The diffusion mechanism of vitamin B12 in two types of crosslinked hydrogels, poly(acrylic acid) (cPAA) and copolymers of acrylic acid and N-vinyl pyrrolidinone (cP(AA-NVP)) was studied. The PAA and P(AA-NVP) synthesized by three different degrees of crosslinking have limited water absorption capabilities ranging from 3% to 18%. In the copolymers permeability of B12 is controlled by both intramolecular and intermolecular hydrogen-bonding between the pyrrolidinone and carboxylic acid side chains. The diffusion kinetic data in two types of polymers were best described by Peppas models instead of Higuchi models.
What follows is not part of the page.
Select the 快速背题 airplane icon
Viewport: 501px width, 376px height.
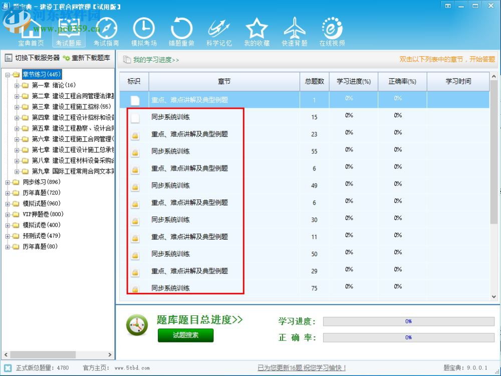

Permeation from both crosslinked PAA and P(AA-co-NVP) copolymers followed a Super Case II transport mechanism, most likely driven by macromolecular chain relaxation and swelling of hydrophilic polymers. A special FTIR spectroscopic method for drug binding study, FTIR difference spectroscopy, is used to probe the strong interactions between vitamin B12 and the side chains of the hydrogels. The FTIR differential spectra of B12 in PAA hydrogels revealed dramatic changes of the spectral marker bands of B12 after binding in the crosslinked gels, indicating significant interactions occurring in the amide and phosphate moieties of B12. Such interactions retard the diffusion of vitamin B12.